> EXCERPT PROVIDED:
[Start of section]

DMU took another step this spring in efforts to help people become more mobile: Catherine “Katie” Stevermer, P.T., Ph.D., GCS, assistant professor of physical therapy, was awarded a $60,000 grant from the SCI CAN Foundation to expand research efforts on mobility and develop new research collaborations on therapeutic interventions for individuals with neurologic impairments.
The grant is the largest award ever given by SCI CAN and will go toward the purchase of a ProtoKinetics Zeno Convertible Walkway, a system that captures standard gait parameters and allows for the evaluation of walking, turning and clinical rehabilitation tests.
“The funding allows us to expand our collaborations with other entities to start developing our ability to assist with patient outcomes evaluation, and eventually lead to some studies on interventions in which individuals with neurological impairments can participate,” Stevermer says. “The first phase is having the equipment available for us to work toward the partnerships with other entities who serve these individuals.”
The SCI CAN Foundation was started by Chris Norton and his family after Chris, then a student at Luther College, injured his spinal cord in a football game in 2010. He was given a three percent chance of regaining any movement below his neck. Through hard work, intense rehab and access to the necessary therapy equipment, in May he was able to walk across the stage, with assistance, to receive his degree from Luther.
“Honestly, when [the three-percent diagnosis] happened, it went in one ear and out the other. It was not going to determine who I was or what I will be,” he said on ABC’s “Good Morning America” on May 28, two days after the DMU grant announcement. “I just had my mind set.”
At the DMU announcement, he told KCCI TV, “I really want to expand our foundation and to help more and more people — to keep spreading our funds and to benefit those who need it most.”
SCI CAN’s mission is to promote the “long-term health, wellness and recovery of individuals with spinal cord injuries and other neurological disorders by providing opportunities that do not currently exist,” says Terry Norton, Chris’ father. The foundation board “had a lengthy discussion” about how the grant to DMU would support that goal.

[End of section]

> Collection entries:
[Start of section]

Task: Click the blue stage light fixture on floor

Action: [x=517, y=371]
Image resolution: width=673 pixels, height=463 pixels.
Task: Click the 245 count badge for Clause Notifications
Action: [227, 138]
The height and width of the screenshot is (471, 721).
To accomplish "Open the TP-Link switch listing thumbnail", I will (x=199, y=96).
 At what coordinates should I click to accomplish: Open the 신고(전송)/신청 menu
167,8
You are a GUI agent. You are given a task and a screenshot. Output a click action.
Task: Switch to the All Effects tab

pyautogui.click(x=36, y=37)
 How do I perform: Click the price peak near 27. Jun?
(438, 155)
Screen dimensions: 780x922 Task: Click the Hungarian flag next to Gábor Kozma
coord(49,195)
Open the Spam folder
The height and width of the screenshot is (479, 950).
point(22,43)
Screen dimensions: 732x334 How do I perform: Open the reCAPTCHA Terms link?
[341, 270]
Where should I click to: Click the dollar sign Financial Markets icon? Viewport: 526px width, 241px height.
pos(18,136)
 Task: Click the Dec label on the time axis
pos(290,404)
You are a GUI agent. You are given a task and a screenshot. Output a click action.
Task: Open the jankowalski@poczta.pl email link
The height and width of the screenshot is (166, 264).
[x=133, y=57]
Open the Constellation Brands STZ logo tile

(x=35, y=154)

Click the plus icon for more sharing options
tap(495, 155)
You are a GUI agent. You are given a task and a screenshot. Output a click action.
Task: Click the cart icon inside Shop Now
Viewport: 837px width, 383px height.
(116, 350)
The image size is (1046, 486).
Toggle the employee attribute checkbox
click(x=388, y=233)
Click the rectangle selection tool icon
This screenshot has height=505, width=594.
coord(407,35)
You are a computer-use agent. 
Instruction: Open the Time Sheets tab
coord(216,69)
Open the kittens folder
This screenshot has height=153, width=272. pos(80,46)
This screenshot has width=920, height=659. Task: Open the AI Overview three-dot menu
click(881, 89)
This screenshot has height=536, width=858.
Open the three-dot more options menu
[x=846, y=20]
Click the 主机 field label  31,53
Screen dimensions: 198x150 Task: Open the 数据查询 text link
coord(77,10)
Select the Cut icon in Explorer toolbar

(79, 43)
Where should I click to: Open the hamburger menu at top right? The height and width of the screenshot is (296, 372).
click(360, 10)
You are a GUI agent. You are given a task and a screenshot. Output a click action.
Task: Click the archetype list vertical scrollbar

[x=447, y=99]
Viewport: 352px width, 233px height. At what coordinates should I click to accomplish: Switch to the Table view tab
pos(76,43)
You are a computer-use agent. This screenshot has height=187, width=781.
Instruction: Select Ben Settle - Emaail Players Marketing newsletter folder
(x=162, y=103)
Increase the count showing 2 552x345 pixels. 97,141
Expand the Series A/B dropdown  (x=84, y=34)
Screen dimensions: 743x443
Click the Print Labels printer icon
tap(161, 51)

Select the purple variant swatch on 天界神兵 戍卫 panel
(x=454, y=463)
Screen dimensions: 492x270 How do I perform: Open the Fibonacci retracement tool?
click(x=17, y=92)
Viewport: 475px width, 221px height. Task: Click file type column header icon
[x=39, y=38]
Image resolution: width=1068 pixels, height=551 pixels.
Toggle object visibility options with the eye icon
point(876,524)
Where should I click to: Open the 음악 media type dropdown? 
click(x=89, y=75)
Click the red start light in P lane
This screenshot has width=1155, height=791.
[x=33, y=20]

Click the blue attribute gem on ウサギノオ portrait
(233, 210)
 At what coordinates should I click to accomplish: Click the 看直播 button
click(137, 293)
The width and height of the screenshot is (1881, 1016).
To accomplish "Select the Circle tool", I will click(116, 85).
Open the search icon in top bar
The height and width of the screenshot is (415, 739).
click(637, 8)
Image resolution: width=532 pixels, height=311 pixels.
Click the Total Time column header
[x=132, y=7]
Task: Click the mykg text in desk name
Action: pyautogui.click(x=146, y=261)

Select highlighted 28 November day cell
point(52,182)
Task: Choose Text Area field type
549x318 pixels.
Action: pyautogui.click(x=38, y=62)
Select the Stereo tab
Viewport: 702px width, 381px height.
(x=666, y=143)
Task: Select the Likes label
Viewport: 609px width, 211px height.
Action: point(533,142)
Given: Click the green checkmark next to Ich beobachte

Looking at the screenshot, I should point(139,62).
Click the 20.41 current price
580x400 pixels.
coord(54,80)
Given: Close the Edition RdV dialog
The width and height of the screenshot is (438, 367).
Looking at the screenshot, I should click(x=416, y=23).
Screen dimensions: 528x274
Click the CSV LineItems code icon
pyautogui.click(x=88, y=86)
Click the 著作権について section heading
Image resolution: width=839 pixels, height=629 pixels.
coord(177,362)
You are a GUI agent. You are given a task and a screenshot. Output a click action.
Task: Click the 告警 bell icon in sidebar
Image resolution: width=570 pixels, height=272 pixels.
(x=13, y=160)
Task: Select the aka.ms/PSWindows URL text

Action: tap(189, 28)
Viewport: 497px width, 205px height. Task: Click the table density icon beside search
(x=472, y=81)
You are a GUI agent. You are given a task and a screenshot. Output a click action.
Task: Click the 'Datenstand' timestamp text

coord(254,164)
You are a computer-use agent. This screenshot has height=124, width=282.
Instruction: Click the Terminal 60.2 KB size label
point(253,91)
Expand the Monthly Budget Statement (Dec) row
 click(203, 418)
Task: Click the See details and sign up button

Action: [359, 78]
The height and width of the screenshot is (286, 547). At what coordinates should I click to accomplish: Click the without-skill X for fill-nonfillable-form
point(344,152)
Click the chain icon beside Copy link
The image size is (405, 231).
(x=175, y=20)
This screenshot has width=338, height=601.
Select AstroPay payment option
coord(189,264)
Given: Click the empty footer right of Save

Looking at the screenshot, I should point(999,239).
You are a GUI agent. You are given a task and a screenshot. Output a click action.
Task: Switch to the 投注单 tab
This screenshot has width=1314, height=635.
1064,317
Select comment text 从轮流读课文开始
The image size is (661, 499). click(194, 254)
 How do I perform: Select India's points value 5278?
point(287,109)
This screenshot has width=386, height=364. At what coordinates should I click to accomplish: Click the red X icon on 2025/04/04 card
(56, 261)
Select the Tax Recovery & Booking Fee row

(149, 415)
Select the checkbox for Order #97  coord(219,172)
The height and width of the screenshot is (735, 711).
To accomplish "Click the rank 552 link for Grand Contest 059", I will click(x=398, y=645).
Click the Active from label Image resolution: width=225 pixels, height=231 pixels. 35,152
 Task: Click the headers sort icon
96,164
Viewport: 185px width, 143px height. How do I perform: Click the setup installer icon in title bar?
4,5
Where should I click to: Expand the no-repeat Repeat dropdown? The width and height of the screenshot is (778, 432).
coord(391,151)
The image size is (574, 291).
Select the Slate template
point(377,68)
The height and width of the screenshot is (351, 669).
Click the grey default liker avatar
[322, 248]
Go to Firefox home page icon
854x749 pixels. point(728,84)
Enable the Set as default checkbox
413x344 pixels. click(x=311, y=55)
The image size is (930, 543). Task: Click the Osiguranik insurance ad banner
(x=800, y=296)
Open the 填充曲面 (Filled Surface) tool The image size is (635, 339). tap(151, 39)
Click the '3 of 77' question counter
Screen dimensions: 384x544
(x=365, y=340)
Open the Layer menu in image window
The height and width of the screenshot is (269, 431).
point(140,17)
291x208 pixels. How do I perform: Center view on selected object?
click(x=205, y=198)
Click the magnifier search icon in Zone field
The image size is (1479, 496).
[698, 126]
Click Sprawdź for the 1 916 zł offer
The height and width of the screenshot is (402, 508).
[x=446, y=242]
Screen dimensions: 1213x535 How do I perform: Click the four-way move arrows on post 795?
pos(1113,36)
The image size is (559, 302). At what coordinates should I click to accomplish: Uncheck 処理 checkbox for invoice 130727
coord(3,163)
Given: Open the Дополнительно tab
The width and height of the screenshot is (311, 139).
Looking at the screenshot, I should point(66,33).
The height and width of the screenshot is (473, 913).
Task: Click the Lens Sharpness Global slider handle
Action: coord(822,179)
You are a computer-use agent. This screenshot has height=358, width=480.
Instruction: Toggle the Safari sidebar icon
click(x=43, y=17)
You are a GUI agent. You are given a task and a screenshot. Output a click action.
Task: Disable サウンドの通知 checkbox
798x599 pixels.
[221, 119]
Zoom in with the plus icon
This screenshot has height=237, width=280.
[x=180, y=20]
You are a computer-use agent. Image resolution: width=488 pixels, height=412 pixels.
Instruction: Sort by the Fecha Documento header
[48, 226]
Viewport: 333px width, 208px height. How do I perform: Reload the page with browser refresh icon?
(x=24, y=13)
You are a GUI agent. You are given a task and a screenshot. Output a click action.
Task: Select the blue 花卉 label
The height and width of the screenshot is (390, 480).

[End of section]

> TASKS AND EXERCISES:
**a.** In the article on the SCI CAN grant, what will the grant money be used to buy?
**b.** According to Stevermer in the article on the SCI CAN grant, why is having the equipment available the first phase?
**c.** Write the next paragraph of the article on the SCI CAN grant, following on from its last sentence.
The rows are separate material and have no connection to the article on the SCI CAN grant.

> ANSWERS PROVIDED:
**a.** A ProtoKinetics Zeno Convertible Walkway.

**b.** Having the equipment lets DMU work toward partnerships with other entities that serve individuals with neurological impairments. Those collaborations are meant to build DMU's ability to help evaluate patient outcomes and eventually lead to intervention studies these individuals can take part in.

**c.**
“DMU has a tremendous reputation not only in this area but across the country,” Terry adds. “We have felt for some time partnering with DMU was the right thing to do and would be a way to impact a large number of individuals.”
The 20-foot Zeno Convertible Walkway contains more than 46,000 concealed electronic sensors, and it can be set up as either a two-foot or four-foot wide walkway. It has the capability to capture standard gait parameters – such as gait speed, step length and cadence — and pressure data either in a laboratory or clinical setting. It integrates with specialized software to allow for the evaluation of walking and turning and for clinical tests such as the Timed Up-and-Go or Four Square Step Test.
The Zeno walkway will allow advanced gait and balance analysis during skilled walking activities to more specifically quantify the effectiveness of clinical interventions and wellness programs. It will enhance current and future collaborative research between DMU and external clinical entities that may address the transfer of rehabilitative training to real-world settings. The walkway also may be used in a portable fashion for classroom training of entry-level physical therapy students or community outreach events.
“By educating clinicians and students on evidence-based interventions, therapists can better advocate for patient resources, and future patients will benefit from a higher quality of care,” Stevermer says.